KENTWOOD, Mich. (WZZM/AP) -- A 12 year-old boy is being charged as an adult with open murder in the deadly stabbing of a 9-year-old boy at a playground.
Jamarion Lawhorn pleaded not guilty Tuesday afternoon in Kent County Family Court. WZZM is identifying the minor because he is being charged as an adult.
Lawhorn's accused of repeatedly stabbing Michael Conner Verkerke in the back at the Pinebrook Village mobile home park Monday evening.
Neighbors say Conner, as he was called, ran screaming to his home and collapsed bleeding on his porch. He died later at a hospital Monday evening.
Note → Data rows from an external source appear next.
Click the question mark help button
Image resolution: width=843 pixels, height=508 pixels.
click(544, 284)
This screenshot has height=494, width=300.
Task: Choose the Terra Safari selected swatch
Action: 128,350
Lawhorn used a neighbor's phone to call 911 and turn himself in. He was arrested and taken to the Kent County Juvenile Detention Center.
"We were sitting on our deck," said Barb Poelman. "We heard the kids run across the front ... screaming. He (Conner) ran with the kids that were with him."
A little later Poelman, 60, said the boy's distraught mother lay on the grass outside the family's home in Kentwood.
"She was screaming 'Where is the ambulance?' while her boy was laying on the porch bleeding," Poelman said. "The kids, I thought they were just playing."
Witnesses told investigators that four children were playing when Lawhorn, for unknown reasons, pulled a knife and stabbed the boy.
Glen Stacy, who lives nearby, described Lawhorn as "very calm."
"The only time he raised his voice was when the police came," Stacy said.
When police arrived at the mobile home park, they first went to aid the stabbing victim, but Lawhorn wanted the officers to pick him up and yelled, "Hello. I'm right here. You're going the wrong way," according to Stacy.
The motive in the attack was still being investigated, said Kentwood Police Chief Thomas Hillen.
Police said Lawhorn was evaluated at a hospital before being taken to the Kent County Juvenile Detention Center.
An autopsy is planned by the Kent County Medical Examiner's Office.
Family and friends are planning a candlelight vigil at 7 p.m. Wednesday at the playground to memorialize Conner.
In court Tuesday, Lawhorn's defense attorney asked for a competency evaluation to make sure he understands the case against him.
He will be tried in family court, and could be given an adult sentence, but will not receive a mandatory life sentence because of recent changes to the law.
"He would be tried as an adult but in family court so he would have an adult conviction and probably a blended sentence, but he could not get life in prison pursuant to the recently passed rule about that," says Laura Clifton, Kent County assistant prosecuting attorney.
If convicted, Lawhorn would be held in a juvenile facility until he's 21. Every three months, his behavior would be evaluated to determine whether he should be released or not. Once he's 21, he would either be released or sent to an adult prison.